1. You’re a Bitch.
“The deal is: most men just want to marry someone who is nice to them…Have you ever seen Kim Kardashian angry? I didn’t think so. You’ve seen Kim Kardashian smile, wiggle, and make a sex tape. Female anger terrifies men. I know it seems unfair that you have to work around a man’s fear and insecurity in order to get married — but actually, it’s perfect, since working around a man’s fear and insecurity is big part of what you’ll be doing as a wife.”
2. You’re Shallow.
“When it comes to choosing a husband, only one thing really, truly matters: character…Men of character are, by definition, willing to commit…Instead, you are looking for someone tall. Or rich. Or someone who knows what an Eames chair is. Unfortunately, this is not the thinking of a wife. This is the thinking of a teenaged girl. And men of character do not want to marry teenaged girls. Because teenage girls are never happy. And they never feel like cooking, either.”
3. You’re a Slut.
“Hooking up with some guy in a hot tub on a rooftop is fine for the ladies of Jersey Shore — but they’re not trying to get married. You are.
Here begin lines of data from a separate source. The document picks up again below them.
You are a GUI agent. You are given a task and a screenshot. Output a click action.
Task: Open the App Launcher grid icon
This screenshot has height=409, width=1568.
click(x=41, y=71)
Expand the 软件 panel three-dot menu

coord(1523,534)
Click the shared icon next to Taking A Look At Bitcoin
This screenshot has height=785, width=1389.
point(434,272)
Which means, unfortunately, that if you’re having sex outside committed relationships, you will have to stop. Why? Because past a certain age, casual sex is like recreational heroin — it doesn’t stay recreational for long…And since nature can’t discriminate between marriage material and Charlie Sheen, you’re going to have to start being way more selective than you are right now.”
4. You’re a Liar.
“It usually goes something like this: you meet a guy who is cute and likes you, but he’s not really available for a relationship….You know if you tell him the truth — that you’re ready for marriage — he will stop calling…About ten minutes later, the oxytocin kicks in. You start wanting more. But you don’t tell him that. That’s your secret — just between you and 22,000 of your closest girlfriends. Instead, you hang around, having sex with him, waiting for him to figure out that he can’t live without you. I have news: he will never “figure” this out. He already knows he can live without you just fine. And so do you. Or you wouldn’t be lying to him in the first place.”
5. You’re Selfish.
“If you’re not married, chances are you think a lot about you. You think about your thighs, your outfits, your naso-labial folds. You think about your career, or if you don’t have one, you think about doing yoga teacher training. Sometimes you think about how marrying a wealthy guy — or at least a guy with a really, really good job — would solve all your problems…”
6. You’re Not Good Enough.
“Oh, I don’t think that. You do. I can tell because you’re not looking for a partner who is your equal. No, you want someone better than you are: better looking, better family, better job…Here is what you need to know: You are enough right this minute. Period. Not understanding this is a major obstacle to getting married, since women who don’t know their own worth make terrible wives…”
The Bottom Line: “Ultimately, marriage is not about getting something — it’s about giving it. Strangely, men understand this more than we do. Probably because for them marriage involves sacrificing their most treasured possession — a free-agent penis — and for us, it’s the culmination of a princess fantasy so universal, it built Disneyland.